A explicação veio pela trilha sonora que não saiu da minha cabeça, cheguei em casa cantando “Coração de papel”, sucesso de Sérgio Reis na década de 60.

Filmado na serra gaúcha, a obra traz uma atmosfera de saudosismo, seja pela já mencionada trilha sonora (que inclui “I Put Spell On You”; “Errei, Sim”; “Hier Encore”; “Comme d’habitude” e “Voilà”), seja pela fotografia ferrugem de Walter ou pela cuidadosa direção de arte de Claudio.

Além dos já mencionados elementos técnicos, são vários elementos narrativos que reverenciam o passado: as brincadeiras das crianças no colégio, os primeiros amores, a descoberta do sexo, o cinema em preto e branco, os cartazes da antiga Vera Cruz, a viagem de trem.

À saudade, vem se juntar a ausência. Depois da partida do pai, encontramos Tony em um estado de profunda melancolia. Não consegue trilhar seu próprio caminho, nem desenvolver uma relação amorosa com sua melhor amiga Luna. A figura paterna não está mais presente, porém, deixa uma sombra da qual Tony não consegue se libertar. Tony não vive, apenas espera. Olha para as fotografias na parede que congelam o passado à que ele tanto se apega. Sonha com o pai, lembra-se de sua infância, olha para a antiga moto de Nicolas e mal consegue encará-la: “Nas costas da memória sigo revirando as suas lembranças”.

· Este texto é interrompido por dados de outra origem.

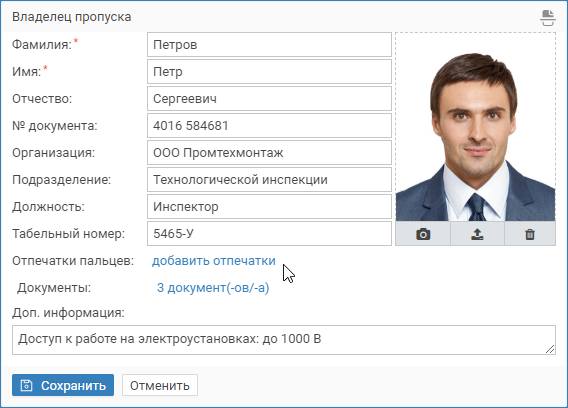Open the 3 документ(-ов/-а) link
This screenshot has width=568, height=408.
213,288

Assim como Tony, a primeira metade do filme é arrastada, lenta, guiada pelo sonho. Em certo momento, Luna diz à sua irmã Petra que quando ela foi embora de casa, o tempo para Luna parou. O mesmo acontece para Tony, a imagem do relógio parado é a sua vida, contudo, ela pode ser consertada, e o ponteiro voltar a girar.

Depois de escrever uma carta ao pai, Tony chega à conclusão de que “é hora de encontrar o mundo” e, neste ponto, a narrativa ganha ritmo mais acelerado. Seguindo os conselhos do amigo Paco (Selton Mello) de que “cara feia não bota ninguém pra frente” e “toca os teus caminhos, guri”; Tony pode agora desenvolver sua paixão por Luna, permitir-se ser feliz, caminhar. E é exatamente quando se decide seguir para o futuro, que o passado enfim se resolve.

ATENÇÃO: O TRECHO ABAIXO CONTÉM SPOILERS

No alto do cinema, na sala de projeção, enquanto Tony e Luna assistem a O Rio Vermelho (1948, de Howard Hawks), o projecionista ouve com atenção a uma fala do filme: “toda vez você olhará para trás, esperando me ver, mas a única vez que você não olhar, eu estarei lá”. O projecionista se revela sendo Nicolas, que decide voltar à vida do filho.

O diálogo com a linguagem cinematográfica também é estabelecido, seja no título do filme (“o filme da minha vida” seria O Rio Vermelho ou a própria história de Tony cheia de reviravoltas?), nas idas à sessão, nos cartazes, no projetor ou nos rolos de película.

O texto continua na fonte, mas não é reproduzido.